Lasik Surgery–Oversold or Simply the Risk of the Procedure

Elective surgery, particularly when it has a cosmetic or convenience rationale, should be completely safe and effective.

It now appears that LASIK (laser assisted in situ keratomileusis) has problems and the industry is being criticized for not be fully honest about risks. This in Salon notes:

Last spring, the FDA inspected about 50 Lasik facilities and found that many had no system in place for collecting and transmitting data to the FDA on patients’ reports of post-surgical “adverse events.”
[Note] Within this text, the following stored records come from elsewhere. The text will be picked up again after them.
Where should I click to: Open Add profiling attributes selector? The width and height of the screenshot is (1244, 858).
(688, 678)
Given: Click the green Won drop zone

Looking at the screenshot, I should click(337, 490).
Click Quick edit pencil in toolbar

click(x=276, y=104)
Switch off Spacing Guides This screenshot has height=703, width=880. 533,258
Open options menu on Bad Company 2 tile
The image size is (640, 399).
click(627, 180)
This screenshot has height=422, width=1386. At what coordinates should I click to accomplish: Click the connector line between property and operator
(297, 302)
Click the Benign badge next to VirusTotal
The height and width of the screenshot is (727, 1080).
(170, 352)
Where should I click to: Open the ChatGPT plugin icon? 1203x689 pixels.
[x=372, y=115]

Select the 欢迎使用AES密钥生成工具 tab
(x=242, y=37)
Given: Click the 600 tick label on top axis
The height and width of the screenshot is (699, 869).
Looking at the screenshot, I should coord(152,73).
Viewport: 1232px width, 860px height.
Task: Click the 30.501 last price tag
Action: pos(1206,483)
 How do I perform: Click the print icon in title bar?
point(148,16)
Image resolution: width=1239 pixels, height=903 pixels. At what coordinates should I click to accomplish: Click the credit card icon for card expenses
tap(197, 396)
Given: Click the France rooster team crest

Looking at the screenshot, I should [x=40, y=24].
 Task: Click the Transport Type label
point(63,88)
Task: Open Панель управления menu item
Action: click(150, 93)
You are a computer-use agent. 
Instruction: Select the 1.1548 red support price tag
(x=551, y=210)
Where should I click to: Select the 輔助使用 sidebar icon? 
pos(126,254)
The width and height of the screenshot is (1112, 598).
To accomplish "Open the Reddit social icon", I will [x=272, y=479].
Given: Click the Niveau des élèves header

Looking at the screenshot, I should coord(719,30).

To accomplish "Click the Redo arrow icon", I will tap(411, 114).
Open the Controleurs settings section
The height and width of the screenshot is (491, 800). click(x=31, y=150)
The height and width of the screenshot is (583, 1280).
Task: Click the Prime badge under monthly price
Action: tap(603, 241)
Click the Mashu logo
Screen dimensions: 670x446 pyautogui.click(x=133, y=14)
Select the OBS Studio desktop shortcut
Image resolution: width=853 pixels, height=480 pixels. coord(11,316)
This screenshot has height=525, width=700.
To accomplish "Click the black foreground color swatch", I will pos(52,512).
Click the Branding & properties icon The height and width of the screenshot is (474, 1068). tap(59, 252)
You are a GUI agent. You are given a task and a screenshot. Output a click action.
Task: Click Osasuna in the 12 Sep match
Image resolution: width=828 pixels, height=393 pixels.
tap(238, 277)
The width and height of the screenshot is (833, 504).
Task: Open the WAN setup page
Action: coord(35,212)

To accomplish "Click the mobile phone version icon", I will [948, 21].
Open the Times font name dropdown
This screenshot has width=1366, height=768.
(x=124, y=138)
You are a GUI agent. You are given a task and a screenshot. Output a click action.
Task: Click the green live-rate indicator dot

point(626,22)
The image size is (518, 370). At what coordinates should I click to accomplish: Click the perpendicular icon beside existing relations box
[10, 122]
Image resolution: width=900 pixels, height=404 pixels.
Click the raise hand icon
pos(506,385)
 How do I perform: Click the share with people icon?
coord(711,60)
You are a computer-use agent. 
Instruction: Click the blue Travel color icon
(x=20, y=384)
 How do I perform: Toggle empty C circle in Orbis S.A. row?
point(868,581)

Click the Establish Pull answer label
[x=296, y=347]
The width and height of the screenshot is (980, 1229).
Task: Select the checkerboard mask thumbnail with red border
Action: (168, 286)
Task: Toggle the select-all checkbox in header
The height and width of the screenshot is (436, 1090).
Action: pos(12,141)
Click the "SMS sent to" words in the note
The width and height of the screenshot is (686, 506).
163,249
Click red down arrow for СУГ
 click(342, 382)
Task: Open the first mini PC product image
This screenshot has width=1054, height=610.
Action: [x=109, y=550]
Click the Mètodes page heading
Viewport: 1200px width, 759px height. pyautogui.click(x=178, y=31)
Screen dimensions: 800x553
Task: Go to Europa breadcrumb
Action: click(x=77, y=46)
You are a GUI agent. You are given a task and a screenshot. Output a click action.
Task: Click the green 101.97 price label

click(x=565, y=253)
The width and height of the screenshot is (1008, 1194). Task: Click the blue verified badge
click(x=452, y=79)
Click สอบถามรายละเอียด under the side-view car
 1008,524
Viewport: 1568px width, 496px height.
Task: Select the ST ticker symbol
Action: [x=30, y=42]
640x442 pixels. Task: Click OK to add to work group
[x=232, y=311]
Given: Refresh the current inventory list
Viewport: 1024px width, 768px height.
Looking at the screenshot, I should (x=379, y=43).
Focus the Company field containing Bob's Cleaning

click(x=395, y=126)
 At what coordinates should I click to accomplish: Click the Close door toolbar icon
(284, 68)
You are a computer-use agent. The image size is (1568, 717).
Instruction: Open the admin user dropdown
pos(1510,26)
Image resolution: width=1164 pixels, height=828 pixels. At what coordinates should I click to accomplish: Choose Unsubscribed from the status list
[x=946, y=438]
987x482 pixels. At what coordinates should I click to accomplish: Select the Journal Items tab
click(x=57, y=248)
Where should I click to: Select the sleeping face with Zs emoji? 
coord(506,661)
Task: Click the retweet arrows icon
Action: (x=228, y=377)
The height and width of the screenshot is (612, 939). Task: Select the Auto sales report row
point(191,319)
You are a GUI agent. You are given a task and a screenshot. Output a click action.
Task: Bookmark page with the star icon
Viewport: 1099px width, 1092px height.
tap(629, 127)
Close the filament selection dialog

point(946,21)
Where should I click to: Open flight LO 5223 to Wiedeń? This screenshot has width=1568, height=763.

And in August, Consumer Reports Health released the results of a survey, which found that 55 percent of Americans who’ve had laser vision correction surgeries are still wearing glasses or contacts some of the time. Fifty-three percent experienced at least one side effect within the first four weeks of the surgery; 22 percent of patients experienced them six months after surgery, especially dry eyes, halos, glare and starbursts around lights.

Lasik surgery, which can cost up to $5,000, has a 95.4 percent patient satisfaction rate, based on an analysis of research worldwide from 1996 to 2008,

Medicynical note; There are two problems here. The first is the push for revenue by LASIK providers. The more they do, the more they make. With such incentives providers tend to minimize risk and extend their indications for the procedure. The second is the patient wanting (for some reason desperately wanting) surgery assuming they have no to minimal risk or that the other person is more likely to get the complications.

This powerful drive for medical services and the tendency to ignor risk (and cost) is part of our system wide problem.